[PROBLEM TO SOLVE] Please convert part of the data below into a Markdown table with the columns Row and Line, skipping blank lines. Begin at the line that contains "You are a computer-use" and stop after the line that contains "Instruction: Click the".

[THE INPUT]

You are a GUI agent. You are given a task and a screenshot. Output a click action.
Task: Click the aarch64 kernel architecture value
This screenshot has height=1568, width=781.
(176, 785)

--

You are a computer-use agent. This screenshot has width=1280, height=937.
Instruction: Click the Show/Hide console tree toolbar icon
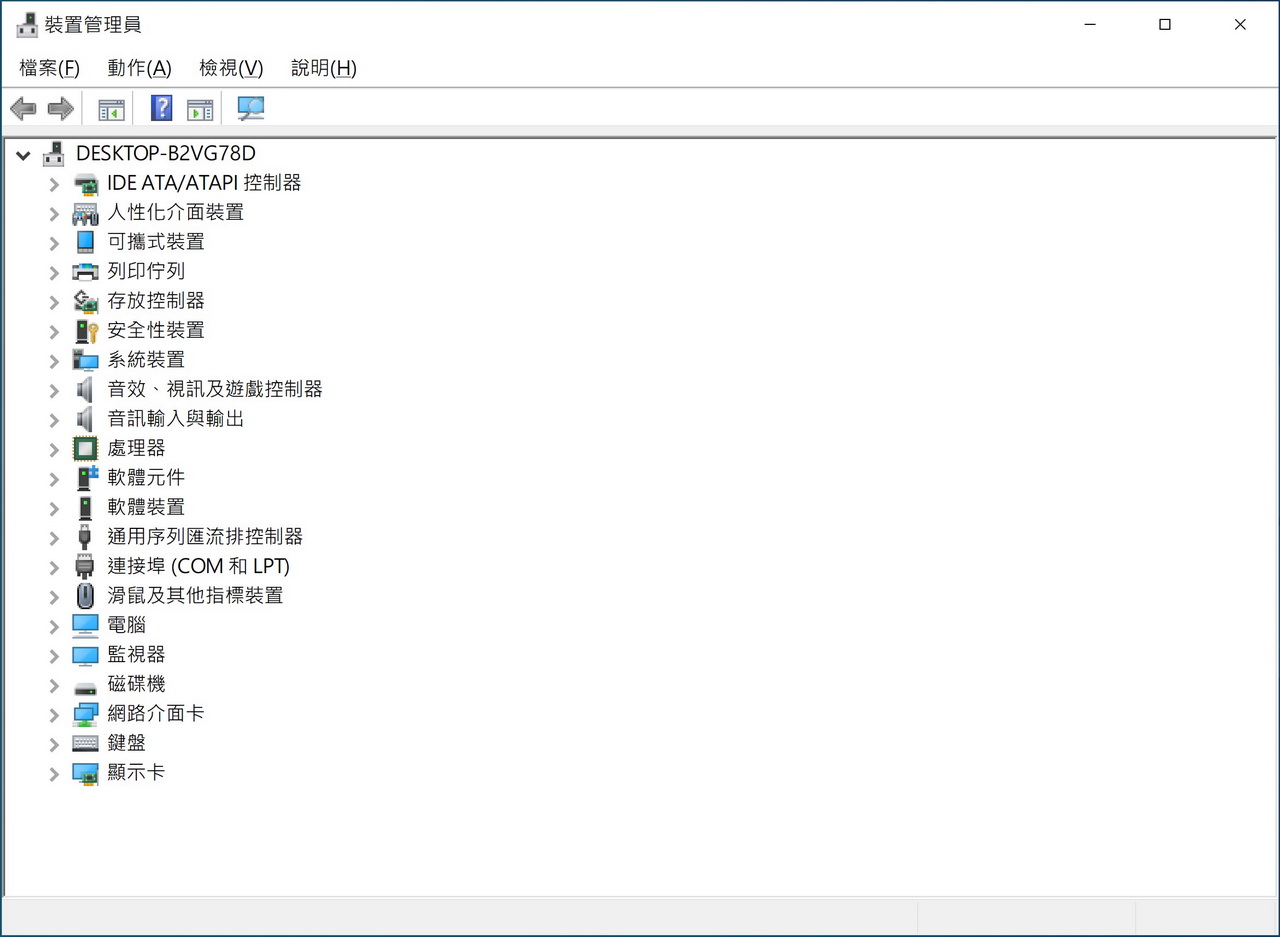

[OUTPUT FOR THIS EXERCISE]
| Row | Line |
|---|---|
| 1 | You are a computer-use agent. This screenshot has width=1280, height=937. |
| 2 | Instruction: Click the Show/Hide console tree toolbar icon |